# START OF EXCERPTED PASSAGE

The larger Payers had systems in place for electronic funds transfer and did not adopt the EFT portion of the transaction. Those Payers that implemented the 835 transaction only provide explanation of payment information.
But now things start to get a little trickier – it doesn’t sound too bad that only one portion of the 835 transaction is implemented but this omission causes many processing challenges. A Payer may elect to send an 835, also called an Electronic Remittance Advice (ERA) transaction and make payment by either paper check or electronic funds transfer.
And therein lies the rub: you may receive an ERA but not actually have the money in the bank! The ERA may come before or after an electronic funds transfer and a check may arrive after you receive the ERA.
Typically, a service is required to perform something called Payment Association. Payment Association matches the ERA with the actual funds being available in your bank account. After the association is made, the ERA is released. Payment Association is performed by different third party vendors including several large money center Banks.
Not every Payer supplies an Electronic Remittance Advice. Payers may still send paper Explanations Of Payment with checks. Some Banks offer Lockbox services to accept the paper checks, deposit them and convert the paper Explanation Of Payment into an ERA along with the Payment Association services. The fees for this processing can be expensive and have to be weighed against the savings realized from the electronic posting of payments.

# END OF EXCERPTED PASSAGE

(DIRECTIVES)
a) Answer these about the passage on electronic remittance and payment association:
(i) What other name does the text give the 835 transaction?
(ii) What does Payment Association match the ERA with?
(iii) What three things do some Banks' Lockbox services do with paper checks and their paper Explanations Of Payment?
b) Extend the passage on electronic remittance and payment association, starting after its final sentence.

# START OF PROVIDED INFORMATION

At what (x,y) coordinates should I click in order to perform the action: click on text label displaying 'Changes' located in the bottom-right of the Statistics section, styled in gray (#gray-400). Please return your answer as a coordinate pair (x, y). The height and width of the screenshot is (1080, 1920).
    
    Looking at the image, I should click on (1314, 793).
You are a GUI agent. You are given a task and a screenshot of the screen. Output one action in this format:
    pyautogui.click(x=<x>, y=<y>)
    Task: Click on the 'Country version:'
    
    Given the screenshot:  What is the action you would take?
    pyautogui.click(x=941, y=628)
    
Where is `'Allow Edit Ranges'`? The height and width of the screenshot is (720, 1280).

# END OF PROVIDED INFORMATION

(RESPONSES TO THE EXERCISE)
a)
(i) Electronic Remittance Advice (ERA).
(ii) The actual funds being available in your bank account.
(iii) They accept the paper checks, deposit them, and convert the paper Explanation Of Payment into an ERA.

b)
The conversion of the paper Explanation Of Payments is non-trivial as the paper is first scanned and then Optical Character Recognition software is used to lift the information off the images and is converted into electronic data. Staff is required to review areas of the images that the software could not identify. Patience and appropriate due diligence are required to select your vendor to perform this service for you.
Here are some things to do when setting up receiving electronic payment advices:
– Your Practice Management System should have the ability to process Electronic Remittance Advices. If not, speak with your vendor about adding the feature via upgrading. If the vendor does not support this feature it’s time to find a new vendor.
– Work with your Payers and software vendor to set up the Electronic
Data Interchange required to transfer the required files to your system.
– If you receive a large volume of paper remittance from Payers that do not support electronic remittance, find a third party to convert the paper to Electronic Remittance Advices.
Setting up your practice to receive payments electronically can create huge savings in reduced labor costs and reduce processing errors.